After a steady stream of complaints from consumers over bandwidth throttling, the CRTC this week issued guidelines on how it will deal with Canadian consumer's who complain about bandwidth throttling by their Internet service providers (ISPs).
"The policy sets out clear ground rules, which we expect all ISPs to follow," said Konrad von Finckenstein, Q.C., Chairman of the CRTC.
While the idea of the CRTC clamping down on companies who engage in egregious cases of bandwidth throttling is laudatory, the truth is the complaint process is so onerous and so time consuming that it is unlikely many Canadians will even bother. Furthermore , if after a lengthy complaint process the ISP is found guilty, there are no fines or penalties which can only lead to consumers asking “Why Bother?”
Under the new rules , the CRTC reasonably requires the consumer first contact their ISP to resolve any complaint.

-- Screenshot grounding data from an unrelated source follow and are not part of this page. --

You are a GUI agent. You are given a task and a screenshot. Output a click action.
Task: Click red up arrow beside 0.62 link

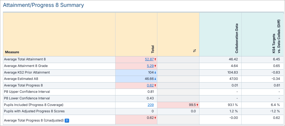[155, 85]
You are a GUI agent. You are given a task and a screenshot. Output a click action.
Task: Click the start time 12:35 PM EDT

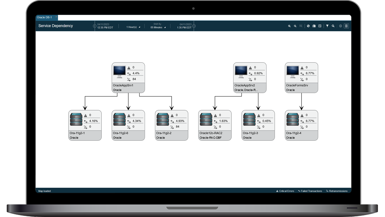pos(105,28)
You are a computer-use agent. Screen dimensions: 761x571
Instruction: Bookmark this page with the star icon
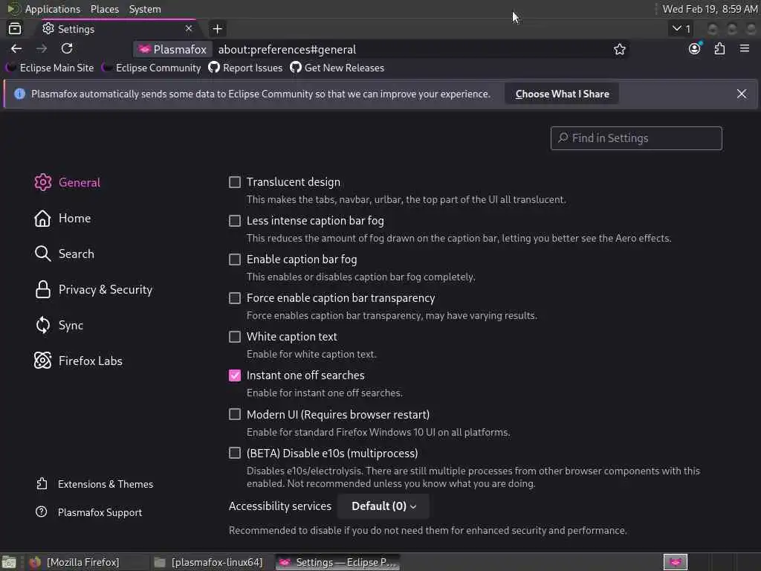click(620, 49)
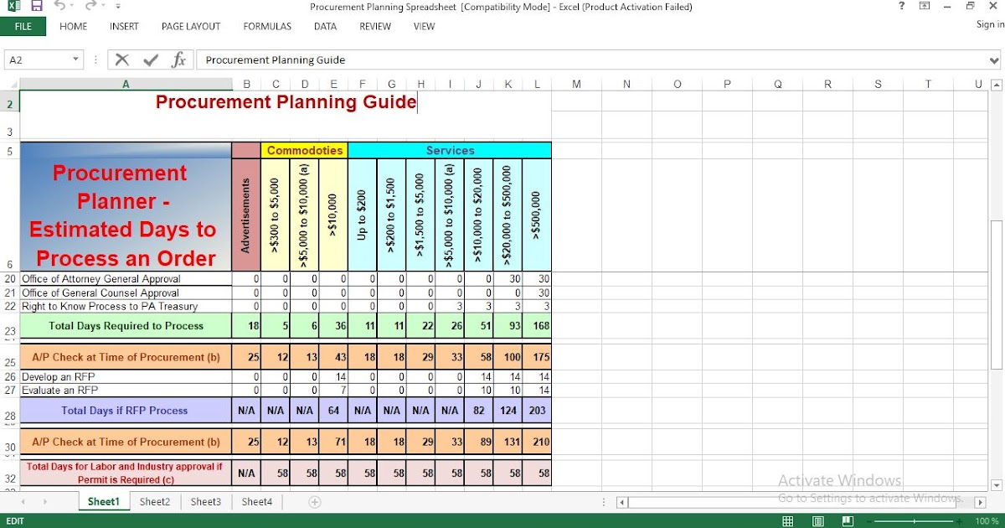This screenshot has width=1005, height=528.
Task: Open Page Break Preview from the status bar
Action: [847, 520]
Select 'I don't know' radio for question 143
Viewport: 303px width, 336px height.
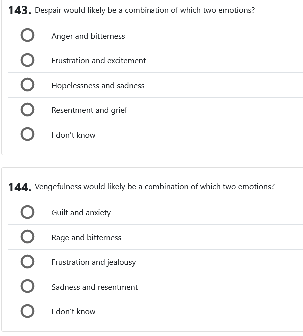[28, 135]
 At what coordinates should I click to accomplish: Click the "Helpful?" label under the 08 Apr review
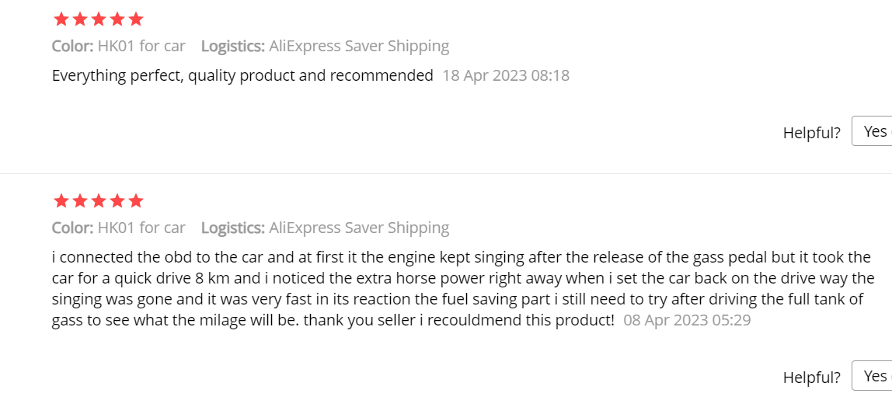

If that fails, users can then contact the CRTC and in detail explain: what part of the Telecom Regulatory Policy the ISP has violated; when the problem occurred and whether it is a recurring problem; what application was affected; and how the application was affected.
Assuming the user manages to figure out what specific code in Telecom Regulatory Policy and meet the submission process, the CRTC will then evaluate the submission. If it deems the complaint worthy, the federal regulator will send the complaint over to the ISP within 15 days of the consumer complaint. After the ISP receives the complaint from the CRTC, they have an additional twenty days to respond.
At the end of this process, if the CRTC deems that an ISP is not in compliance with the policy, it will publish the company's name and the nature of the complaint. In addition, the CRTC will publish, four times a year, a summary of the number and types of complaints it has received, including the number that have been resolved and those that are still under investigation.
In summary, a consumer who has had his service unfairly throttled will need to engage in a laborious reporting process, then wait possibly over a month for a response and finally if the ISP is found guilty, they will have their name published.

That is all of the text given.